If ChatGPT effectively read Reddit (or, rather, web-pages that Reddit users mentioned) to build up its LLM of the world, then it 'sampling' conceptual information from many people who might consider (indeed, websites often do assert) their literal output as copyright, but the point is that it's much the same as ChatGPT being like a user who reports that they think that they recall once having heard something (often quite distorted, and at least sometimes plain wrong due to no contextual understanding beyond what words often sit near to what other words, albeit cleverly so), rather than straight out going out and pasting what some source says and claiming it as its own 'thoughts' (or doing what happened with the Shetland Times and Shetland News, and probably still happens plenty today). It is so unable to directly cite sources that, if effectively
asked to provide citations, it constructs something that looks sufficiently citation-like but isn't actually a practical one at all. (If such a chatbot were additionally required to provide its true sources for everything it spewed out, then it'd be hard to do less than narrow it down to thousands of 'sources' for how it constructed a hundred-word output, and much of that would be more to do with why it did/did not make use of the Oxford Comma or go with its choice of "isn't"/"is not". The fact there is expected to be board-cordinates of a certain form in a chess-question's answer is nothing that can be claimed to be an Intellectual Property, and much of the rest of the output is just a glorified Markovian chain that reflects statistically what words should be returned given any particular query.
A 'popBot' might similarly have the experience (compressed) of having heard every week's Top 40 blare out of the radio for a number of decades, which does not in itself pose a copyright issue. And it isn't using didetic recall/replay of any of those songs to perform any actual identifiable non-original works. (The "Liam Gallagher" voice in the 'AIsis' song is a separate issue, in the lines of DeepFake, but of dubious prior coverage when it comes to performance rights.)
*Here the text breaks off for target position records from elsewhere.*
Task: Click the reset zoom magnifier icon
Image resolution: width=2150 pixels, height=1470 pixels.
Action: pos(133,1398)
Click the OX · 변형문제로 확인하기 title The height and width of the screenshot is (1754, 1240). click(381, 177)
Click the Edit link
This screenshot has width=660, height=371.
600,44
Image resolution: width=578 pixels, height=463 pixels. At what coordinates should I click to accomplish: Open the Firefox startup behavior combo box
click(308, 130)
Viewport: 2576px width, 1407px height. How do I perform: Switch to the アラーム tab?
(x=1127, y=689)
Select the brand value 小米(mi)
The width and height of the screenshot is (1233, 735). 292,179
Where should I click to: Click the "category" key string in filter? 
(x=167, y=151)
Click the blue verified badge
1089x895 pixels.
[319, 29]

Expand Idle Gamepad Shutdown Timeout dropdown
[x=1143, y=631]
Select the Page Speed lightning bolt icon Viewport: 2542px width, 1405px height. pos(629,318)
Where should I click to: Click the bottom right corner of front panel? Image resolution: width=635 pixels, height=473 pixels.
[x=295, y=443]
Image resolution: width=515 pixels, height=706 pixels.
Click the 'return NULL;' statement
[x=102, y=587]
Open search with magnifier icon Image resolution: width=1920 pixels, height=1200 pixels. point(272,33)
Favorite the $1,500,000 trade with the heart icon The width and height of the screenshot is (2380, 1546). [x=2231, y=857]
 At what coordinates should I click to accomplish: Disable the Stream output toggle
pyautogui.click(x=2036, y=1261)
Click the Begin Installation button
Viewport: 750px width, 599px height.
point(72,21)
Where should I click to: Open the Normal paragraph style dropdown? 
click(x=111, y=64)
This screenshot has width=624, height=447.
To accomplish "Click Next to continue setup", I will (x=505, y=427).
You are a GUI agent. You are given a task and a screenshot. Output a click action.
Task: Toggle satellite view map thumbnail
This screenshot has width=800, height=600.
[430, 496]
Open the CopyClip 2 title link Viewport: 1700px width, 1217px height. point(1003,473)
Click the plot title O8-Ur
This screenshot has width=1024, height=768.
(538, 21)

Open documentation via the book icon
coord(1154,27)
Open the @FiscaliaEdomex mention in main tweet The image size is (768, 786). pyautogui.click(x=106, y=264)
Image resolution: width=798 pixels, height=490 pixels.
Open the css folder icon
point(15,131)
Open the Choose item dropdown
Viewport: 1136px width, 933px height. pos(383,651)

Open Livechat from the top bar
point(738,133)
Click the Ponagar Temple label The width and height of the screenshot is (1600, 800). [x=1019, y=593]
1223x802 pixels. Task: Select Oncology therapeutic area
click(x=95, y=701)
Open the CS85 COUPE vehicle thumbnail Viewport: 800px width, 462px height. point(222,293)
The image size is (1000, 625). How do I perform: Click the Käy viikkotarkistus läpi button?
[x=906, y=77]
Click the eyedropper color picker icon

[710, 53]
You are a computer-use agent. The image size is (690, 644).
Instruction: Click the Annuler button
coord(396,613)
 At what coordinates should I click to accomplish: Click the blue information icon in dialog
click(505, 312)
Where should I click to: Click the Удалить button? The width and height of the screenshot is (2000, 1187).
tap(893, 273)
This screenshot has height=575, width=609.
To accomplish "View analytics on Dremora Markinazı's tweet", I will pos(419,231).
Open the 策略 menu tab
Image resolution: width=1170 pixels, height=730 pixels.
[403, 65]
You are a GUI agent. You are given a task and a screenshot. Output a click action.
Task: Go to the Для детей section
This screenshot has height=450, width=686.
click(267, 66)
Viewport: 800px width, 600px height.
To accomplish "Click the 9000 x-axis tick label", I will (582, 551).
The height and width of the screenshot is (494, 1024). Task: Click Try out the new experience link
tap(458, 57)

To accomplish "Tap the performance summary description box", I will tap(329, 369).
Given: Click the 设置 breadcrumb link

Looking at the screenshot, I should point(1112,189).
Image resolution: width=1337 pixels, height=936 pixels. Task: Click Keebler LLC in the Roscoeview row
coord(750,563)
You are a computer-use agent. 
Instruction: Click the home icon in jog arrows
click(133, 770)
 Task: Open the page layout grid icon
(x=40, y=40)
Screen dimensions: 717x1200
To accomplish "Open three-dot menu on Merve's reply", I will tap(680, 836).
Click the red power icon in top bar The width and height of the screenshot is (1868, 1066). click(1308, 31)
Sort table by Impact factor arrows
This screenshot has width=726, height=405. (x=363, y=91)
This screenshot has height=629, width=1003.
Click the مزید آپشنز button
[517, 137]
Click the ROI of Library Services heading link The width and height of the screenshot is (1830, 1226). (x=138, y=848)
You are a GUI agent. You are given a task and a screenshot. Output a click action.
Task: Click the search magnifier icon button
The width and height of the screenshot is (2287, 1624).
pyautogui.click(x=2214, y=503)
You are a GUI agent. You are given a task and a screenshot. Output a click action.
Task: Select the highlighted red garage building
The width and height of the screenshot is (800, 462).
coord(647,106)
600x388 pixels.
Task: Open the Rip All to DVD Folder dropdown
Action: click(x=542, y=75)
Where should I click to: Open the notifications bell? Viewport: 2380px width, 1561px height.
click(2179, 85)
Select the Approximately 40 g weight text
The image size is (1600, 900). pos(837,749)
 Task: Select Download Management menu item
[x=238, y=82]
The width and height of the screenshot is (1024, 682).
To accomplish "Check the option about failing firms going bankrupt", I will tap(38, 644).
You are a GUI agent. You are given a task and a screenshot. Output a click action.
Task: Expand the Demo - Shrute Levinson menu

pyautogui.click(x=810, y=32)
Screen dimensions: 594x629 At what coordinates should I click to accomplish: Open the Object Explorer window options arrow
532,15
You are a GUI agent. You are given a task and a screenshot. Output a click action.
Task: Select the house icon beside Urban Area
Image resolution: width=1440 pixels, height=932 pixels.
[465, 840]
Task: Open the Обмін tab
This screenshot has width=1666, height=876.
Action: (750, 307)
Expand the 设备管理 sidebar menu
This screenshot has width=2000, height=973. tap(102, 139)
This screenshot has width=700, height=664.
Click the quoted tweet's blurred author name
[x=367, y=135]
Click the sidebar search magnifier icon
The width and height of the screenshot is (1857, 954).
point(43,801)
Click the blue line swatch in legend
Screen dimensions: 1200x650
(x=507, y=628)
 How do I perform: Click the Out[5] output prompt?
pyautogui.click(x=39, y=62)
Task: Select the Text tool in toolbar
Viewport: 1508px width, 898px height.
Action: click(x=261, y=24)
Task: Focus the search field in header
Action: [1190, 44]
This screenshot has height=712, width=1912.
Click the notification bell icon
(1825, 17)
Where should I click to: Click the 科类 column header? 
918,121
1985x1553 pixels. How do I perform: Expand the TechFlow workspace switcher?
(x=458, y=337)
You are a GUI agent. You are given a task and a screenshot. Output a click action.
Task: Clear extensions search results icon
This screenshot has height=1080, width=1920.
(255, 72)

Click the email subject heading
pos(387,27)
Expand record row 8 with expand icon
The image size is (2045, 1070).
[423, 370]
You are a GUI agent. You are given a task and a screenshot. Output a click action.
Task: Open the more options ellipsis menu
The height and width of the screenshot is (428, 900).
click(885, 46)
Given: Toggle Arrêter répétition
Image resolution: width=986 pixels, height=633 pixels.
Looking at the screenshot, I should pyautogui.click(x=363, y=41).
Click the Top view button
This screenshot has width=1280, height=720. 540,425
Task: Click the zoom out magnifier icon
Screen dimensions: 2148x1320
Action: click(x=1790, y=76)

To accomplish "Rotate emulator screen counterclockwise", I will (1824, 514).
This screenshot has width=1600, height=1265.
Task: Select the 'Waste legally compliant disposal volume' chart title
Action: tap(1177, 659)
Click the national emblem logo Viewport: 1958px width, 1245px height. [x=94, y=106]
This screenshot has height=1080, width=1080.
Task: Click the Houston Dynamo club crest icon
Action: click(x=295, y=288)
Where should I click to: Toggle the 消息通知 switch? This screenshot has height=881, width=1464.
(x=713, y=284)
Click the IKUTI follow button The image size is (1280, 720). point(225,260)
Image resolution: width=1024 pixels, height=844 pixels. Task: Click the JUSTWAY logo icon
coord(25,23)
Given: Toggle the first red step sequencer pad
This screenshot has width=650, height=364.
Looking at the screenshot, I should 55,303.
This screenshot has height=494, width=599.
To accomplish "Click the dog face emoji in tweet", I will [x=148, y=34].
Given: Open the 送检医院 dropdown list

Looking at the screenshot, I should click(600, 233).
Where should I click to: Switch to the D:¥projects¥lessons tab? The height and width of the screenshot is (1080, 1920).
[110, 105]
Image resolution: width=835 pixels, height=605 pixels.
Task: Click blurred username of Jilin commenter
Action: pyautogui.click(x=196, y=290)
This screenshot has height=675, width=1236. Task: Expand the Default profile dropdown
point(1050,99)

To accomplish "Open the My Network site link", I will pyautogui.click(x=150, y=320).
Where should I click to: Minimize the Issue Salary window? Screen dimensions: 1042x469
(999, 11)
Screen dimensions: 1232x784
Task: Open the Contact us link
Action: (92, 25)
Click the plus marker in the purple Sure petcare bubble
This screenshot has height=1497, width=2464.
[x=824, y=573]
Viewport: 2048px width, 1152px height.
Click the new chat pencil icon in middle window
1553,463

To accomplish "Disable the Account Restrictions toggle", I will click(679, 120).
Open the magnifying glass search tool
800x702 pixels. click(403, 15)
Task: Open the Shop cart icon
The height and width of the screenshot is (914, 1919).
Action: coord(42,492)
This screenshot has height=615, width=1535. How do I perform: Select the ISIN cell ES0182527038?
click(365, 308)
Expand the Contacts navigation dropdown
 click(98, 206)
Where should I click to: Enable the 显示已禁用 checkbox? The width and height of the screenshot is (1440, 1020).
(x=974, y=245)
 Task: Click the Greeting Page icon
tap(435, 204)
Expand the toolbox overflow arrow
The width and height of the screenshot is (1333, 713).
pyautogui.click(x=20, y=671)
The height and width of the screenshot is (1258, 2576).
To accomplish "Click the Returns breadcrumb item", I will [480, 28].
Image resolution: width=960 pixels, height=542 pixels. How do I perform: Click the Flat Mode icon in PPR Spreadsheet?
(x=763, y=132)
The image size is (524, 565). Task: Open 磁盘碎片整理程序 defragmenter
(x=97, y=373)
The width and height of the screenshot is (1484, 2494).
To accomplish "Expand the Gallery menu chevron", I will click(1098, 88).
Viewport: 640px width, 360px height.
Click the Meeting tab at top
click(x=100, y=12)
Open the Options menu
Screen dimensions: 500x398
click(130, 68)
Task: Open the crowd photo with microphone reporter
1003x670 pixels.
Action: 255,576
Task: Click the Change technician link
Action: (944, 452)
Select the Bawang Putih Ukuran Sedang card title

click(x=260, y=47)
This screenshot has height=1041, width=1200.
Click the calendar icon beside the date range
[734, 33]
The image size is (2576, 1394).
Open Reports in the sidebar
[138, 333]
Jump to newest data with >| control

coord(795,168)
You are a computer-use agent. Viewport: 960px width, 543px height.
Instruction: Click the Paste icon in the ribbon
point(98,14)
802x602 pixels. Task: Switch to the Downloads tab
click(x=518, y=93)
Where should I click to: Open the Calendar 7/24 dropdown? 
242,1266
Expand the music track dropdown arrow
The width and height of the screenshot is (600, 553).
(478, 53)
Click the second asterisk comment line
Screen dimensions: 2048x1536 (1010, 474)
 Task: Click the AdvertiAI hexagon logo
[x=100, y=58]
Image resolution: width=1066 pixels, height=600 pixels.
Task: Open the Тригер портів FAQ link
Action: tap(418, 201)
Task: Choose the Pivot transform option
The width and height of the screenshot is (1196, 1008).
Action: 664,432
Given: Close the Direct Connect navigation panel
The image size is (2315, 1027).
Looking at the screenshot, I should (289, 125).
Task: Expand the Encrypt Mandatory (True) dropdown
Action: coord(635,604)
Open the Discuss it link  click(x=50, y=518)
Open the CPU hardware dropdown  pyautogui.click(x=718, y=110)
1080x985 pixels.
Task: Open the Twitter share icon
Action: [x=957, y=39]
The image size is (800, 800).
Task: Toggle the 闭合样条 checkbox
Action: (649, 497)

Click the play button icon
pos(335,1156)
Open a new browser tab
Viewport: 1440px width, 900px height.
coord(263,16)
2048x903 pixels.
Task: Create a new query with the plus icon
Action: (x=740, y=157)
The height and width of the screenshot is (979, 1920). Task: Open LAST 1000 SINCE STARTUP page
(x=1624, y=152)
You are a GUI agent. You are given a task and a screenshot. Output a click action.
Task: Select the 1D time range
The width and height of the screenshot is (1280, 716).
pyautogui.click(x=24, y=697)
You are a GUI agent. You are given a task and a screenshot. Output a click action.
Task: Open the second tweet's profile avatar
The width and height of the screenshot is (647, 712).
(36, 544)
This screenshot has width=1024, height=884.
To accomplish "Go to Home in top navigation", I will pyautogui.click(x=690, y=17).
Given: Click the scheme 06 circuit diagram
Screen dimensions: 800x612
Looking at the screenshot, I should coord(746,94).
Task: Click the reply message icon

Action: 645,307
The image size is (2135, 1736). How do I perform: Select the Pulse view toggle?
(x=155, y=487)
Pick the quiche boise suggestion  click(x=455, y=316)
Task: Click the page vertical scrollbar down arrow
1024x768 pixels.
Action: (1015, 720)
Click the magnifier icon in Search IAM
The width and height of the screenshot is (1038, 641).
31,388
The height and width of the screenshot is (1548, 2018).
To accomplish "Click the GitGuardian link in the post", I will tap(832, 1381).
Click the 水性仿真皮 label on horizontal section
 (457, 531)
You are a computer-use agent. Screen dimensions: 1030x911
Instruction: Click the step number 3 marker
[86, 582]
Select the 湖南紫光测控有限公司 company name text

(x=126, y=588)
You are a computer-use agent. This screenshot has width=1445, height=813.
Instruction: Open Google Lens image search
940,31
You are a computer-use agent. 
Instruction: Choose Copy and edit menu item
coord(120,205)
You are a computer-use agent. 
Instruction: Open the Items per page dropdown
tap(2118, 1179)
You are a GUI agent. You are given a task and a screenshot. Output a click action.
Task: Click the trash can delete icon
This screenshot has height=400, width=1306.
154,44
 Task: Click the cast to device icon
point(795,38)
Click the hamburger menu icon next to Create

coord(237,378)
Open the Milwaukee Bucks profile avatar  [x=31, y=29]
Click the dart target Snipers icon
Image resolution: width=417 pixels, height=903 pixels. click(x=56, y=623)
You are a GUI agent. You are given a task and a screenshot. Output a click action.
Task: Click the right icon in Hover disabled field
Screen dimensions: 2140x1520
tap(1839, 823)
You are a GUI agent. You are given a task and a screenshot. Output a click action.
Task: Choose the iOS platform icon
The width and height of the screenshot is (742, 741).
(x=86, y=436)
All of which is to say that there may be issues (like with on-demand re-release of classic TV/radio content, the available sources might or might not be effectively licenced/denied for use in a situation which wasn't even considered by anyone, decades ago, in ways that technically may need untangling/renegotiating) with exactly how the corpus was 'fed', but we can't just assume that it was an illegal torrent-dump or bootlegging operation. From then on, is the dissassembly and reassembly into a new product really something that would have a George Harrison/Chiffons case to answer? Not as far as the AI is concerned, and its 'parents' may be able to successfully argue not. If only because it would shut out much non-'copying' technical processes. But these are the things that lawyers may be making money (and/or reputations) over, as times pass. At least until there are fully-accredited AI lawyers!